Structuur | Ruggengraat

Structuur

De spinal cord is een symmetrisch reflexorgel, dwz verdeeld in twee gelijke helften (= bilateraal) en, in tegenstelling tot de hersenen, heeft een relatief originele en eenvoudige structuur, die er in principe hetzelfde uitziet in de verschillende secties. Analoog aan de wervelkolom kan het worden onderverdeeld in het stuitbeen of het coccygeale merg, dat nog steeds aanwezig is bij andere gewervelde dieren, is rudimentair bij de mens, dwz alleen het functieloze systeem is nog aanwezig. Van de spinal cord, paren zenuwwortels, de wervelkolom zenuwen (Nervi spinalales), symmetrisch naar links en rechts uitstrekken.

Deze zenuwwortels lopen aan weerszijden gelijkmatig door de tussenwervelgaten (Foramen intervertebralis), die worden gevormd door twee boven elkaar geplaatste wervels rechts en links van de wervellichamen. In dit korte gedeelte worden ze spinale zenuwwortels (Radix spinalis) genoemd, omdat ze nog steeds bestaan ​​uit een voorkant (motor = voor de spieren) en een achterkant (gevoelig = voor het gevoel).
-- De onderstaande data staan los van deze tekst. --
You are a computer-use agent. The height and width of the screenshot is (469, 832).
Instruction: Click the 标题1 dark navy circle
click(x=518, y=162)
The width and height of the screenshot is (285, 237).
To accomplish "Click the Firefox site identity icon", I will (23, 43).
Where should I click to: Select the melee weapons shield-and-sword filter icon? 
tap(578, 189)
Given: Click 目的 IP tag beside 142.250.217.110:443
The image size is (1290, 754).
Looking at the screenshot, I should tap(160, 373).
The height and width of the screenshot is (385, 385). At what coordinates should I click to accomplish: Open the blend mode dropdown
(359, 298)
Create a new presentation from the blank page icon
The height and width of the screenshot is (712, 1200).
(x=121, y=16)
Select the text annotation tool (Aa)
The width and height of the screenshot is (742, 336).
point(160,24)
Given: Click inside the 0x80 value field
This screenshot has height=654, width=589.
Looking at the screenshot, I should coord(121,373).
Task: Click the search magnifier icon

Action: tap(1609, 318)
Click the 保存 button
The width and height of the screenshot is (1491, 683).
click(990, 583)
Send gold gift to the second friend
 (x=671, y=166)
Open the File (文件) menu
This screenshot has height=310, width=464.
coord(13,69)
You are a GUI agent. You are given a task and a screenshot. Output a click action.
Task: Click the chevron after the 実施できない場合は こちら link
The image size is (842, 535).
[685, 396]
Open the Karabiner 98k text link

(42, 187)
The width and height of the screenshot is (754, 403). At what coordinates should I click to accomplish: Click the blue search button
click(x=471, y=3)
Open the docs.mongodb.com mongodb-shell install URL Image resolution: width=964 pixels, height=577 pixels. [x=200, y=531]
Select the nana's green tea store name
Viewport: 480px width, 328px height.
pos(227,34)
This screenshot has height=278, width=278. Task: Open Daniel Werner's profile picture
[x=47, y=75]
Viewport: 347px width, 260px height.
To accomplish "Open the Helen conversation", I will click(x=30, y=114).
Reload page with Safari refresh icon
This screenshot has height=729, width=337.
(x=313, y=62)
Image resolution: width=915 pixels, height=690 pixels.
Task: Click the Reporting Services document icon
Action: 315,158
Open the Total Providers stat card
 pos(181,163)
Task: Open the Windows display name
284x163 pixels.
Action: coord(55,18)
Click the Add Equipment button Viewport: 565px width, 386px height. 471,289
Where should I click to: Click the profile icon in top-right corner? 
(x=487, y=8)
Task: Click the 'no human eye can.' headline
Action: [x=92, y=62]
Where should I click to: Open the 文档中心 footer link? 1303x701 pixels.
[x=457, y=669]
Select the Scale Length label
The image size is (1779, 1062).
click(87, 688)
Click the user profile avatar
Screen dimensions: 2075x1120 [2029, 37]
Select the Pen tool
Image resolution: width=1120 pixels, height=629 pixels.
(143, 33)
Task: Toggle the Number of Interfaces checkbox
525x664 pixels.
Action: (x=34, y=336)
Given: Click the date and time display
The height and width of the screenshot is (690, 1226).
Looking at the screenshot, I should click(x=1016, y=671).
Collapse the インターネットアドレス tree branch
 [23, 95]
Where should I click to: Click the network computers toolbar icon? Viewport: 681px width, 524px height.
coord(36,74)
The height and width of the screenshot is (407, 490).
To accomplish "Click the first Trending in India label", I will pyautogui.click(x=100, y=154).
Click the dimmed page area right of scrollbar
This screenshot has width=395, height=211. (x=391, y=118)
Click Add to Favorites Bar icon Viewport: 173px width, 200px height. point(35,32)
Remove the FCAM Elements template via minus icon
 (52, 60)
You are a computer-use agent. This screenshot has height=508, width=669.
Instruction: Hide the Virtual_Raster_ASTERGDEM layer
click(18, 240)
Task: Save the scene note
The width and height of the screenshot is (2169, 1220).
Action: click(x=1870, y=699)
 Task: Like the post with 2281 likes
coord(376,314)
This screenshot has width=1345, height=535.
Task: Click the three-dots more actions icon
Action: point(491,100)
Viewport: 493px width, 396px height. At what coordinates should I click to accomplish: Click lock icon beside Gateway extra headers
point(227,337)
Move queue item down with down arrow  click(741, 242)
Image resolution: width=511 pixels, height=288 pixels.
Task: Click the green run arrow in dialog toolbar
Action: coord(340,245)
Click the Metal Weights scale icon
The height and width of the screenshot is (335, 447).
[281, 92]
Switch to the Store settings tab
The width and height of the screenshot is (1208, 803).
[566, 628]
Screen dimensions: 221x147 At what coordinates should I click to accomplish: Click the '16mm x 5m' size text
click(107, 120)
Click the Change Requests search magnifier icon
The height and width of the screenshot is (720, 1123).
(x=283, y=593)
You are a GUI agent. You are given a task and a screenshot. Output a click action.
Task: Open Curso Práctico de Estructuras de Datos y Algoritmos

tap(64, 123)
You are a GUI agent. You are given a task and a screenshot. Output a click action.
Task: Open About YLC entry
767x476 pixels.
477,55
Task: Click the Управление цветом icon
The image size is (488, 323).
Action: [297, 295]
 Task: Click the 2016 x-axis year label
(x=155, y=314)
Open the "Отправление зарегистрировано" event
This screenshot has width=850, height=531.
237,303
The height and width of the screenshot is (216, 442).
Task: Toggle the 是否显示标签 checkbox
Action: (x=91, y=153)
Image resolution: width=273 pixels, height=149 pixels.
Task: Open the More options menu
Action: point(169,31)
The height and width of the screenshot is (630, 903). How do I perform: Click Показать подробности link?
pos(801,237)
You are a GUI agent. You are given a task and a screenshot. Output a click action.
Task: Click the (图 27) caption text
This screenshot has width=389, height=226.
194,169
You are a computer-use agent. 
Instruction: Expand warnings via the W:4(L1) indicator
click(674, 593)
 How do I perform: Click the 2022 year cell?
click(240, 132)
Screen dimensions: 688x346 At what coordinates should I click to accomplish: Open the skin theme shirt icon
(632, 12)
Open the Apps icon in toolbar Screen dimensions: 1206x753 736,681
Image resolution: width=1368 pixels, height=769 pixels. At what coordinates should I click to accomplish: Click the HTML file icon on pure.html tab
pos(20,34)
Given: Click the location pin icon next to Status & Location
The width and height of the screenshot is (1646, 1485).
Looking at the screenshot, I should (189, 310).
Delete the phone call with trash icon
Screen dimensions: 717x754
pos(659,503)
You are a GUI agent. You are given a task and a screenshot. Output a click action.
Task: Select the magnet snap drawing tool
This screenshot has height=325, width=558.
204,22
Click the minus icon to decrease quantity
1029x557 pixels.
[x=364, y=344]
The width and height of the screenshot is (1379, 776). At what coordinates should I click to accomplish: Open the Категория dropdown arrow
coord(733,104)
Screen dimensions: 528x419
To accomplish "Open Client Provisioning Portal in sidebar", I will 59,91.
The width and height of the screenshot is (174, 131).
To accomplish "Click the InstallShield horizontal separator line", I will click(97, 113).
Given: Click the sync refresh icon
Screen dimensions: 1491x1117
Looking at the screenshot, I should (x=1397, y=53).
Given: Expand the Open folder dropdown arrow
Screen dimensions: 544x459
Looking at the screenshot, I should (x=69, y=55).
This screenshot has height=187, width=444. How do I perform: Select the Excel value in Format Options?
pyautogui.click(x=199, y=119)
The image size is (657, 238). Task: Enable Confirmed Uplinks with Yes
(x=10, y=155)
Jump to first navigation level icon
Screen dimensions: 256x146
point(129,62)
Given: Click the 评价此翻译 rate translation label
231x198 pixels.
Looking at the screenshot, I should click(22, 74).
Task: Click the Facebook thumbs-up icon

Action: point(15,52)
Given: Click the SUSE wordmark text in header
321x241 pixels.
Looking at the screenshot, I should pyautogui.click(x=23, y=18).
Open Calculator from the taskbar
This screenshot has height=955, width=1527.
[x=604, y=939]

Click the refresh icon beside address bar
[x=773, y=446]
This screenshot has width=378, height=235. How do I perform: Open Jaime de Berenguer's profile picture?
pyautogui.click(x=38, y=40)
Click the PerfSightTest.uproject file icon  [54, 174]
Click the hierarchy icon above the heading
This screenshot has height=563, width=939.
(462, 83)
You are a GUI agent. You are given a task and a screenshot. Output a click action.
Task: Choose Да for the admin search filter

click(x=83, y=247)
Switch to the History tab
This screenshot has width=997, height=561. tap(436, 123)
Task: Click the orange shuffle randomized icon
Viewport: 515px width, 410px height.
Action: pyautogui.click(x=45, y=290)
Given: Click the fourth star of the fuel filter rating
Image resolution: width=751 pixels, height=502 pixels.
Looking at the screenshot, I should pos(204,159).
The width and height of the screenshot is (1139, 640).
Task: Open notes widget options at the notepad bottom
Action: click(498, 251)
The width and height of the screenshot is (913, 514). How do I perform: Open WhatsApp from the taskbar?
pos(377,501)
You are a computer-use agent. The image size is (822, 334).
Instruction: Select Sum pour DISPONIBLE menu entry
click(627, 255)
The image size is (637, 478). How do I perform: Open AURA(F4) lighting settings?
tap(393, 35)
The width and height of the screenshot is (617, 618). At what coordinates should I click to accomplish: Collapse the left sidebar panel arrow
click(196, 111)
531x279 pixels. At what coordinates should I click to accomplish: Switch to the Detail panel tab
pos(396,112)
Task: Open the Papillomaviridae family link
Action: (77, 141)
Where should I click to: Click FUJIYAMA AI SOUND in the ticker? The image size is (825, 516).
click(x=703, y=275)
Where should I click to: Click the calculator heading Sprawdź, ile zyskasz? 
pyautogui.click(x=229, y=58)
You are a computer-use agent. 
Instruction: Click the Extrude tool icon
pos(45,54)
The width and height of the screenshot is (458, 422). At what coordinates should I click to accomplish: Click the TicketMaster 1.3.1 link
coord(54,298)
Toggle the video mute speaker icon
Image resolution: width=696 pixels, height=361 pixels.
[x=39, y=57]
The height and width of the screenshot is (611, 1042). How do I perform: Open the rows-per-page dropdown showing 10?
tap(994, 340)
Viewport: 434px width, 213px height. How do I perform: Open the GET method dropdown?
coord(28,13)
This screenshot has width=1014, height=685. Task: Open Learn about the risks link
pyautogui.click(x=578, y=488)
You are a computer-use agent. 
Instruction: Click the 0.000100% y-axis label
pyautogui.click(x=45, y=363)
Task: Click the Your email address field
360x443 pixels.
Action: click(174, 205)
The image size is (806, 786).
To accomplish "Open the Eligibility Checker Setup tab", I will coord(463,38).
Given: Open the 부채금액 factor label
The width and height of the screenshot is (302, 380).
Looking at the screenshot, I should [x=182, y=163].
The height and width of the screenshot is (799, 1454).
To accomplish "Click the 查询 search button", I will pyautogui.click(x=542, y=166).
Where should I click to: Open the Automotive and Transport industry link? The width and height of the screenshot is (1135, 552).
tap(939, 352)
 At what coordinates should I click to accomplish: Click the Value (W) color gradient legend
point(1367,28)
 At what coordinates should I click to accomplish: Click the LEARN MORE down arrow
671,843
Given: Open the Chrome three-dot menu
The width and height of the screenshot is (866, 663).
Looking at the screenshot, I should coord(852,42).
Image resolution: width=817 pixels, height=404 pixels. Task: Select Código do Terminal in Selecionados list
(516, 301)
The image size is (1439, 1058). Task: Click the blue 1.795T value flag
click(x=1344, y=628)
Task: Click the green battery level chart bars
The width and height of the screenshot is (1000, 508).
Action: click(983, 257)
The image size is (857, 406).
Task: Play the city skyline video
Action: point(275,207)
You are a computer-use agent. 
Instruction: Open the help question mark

  • Cervicaal of cervicaal merg (ter hoogte van de 1ste-7de halswervel)
  • Thoracaal of thoracaal merg (ter hoogte van de 1e -12e thoracale wervels)
  • Lumbale of lumbale markering (ter hoogte van de 1e - 5e lendenwervel)
  • Kruis- of sacrale medulla (ter hoogte van het heiligbeen)
  • Omgedraaid proces
  • Uitgaande zenuw (spinale zenuw)
  • Vertebrale lichaam
  • Doornig proces
  • Ruggengraat

Pas nadat ze de tussenwervelgaten hebben verlaten, verenigen de twee worteldelen zich om de feitelijke rugzenuw te vormen, die naar de periferie van het lichaam beweegt. De ruggengraat is dus zowel het controlecentrum voor twee fundamenteel verschillende kwaliteiten als voor twee verschillende geleidingsrichtingen: waargenomen input van buitenaf wordt van de periferie naar het centrum gestuurd zenuwstelsel (spinal cord en hersenen) - en roept tegelijkertijd op tot beweging vanuit het centrum zenuwstelsel naar de spieren, naar de periferie. De twee eigenschappen (motorische en sensorische delen) worden van nature in de zenuw vastgehouden, ze zijn simpelweg niet meer van elkaar te onderscheiden en lopen als een gemeenschappelijke “kabel”. Omdat ze elektrisch geïsoleerd zijn door de vettige zenuwmantels (myeline-omhulsels), zitten ze elkaar niet in de weg.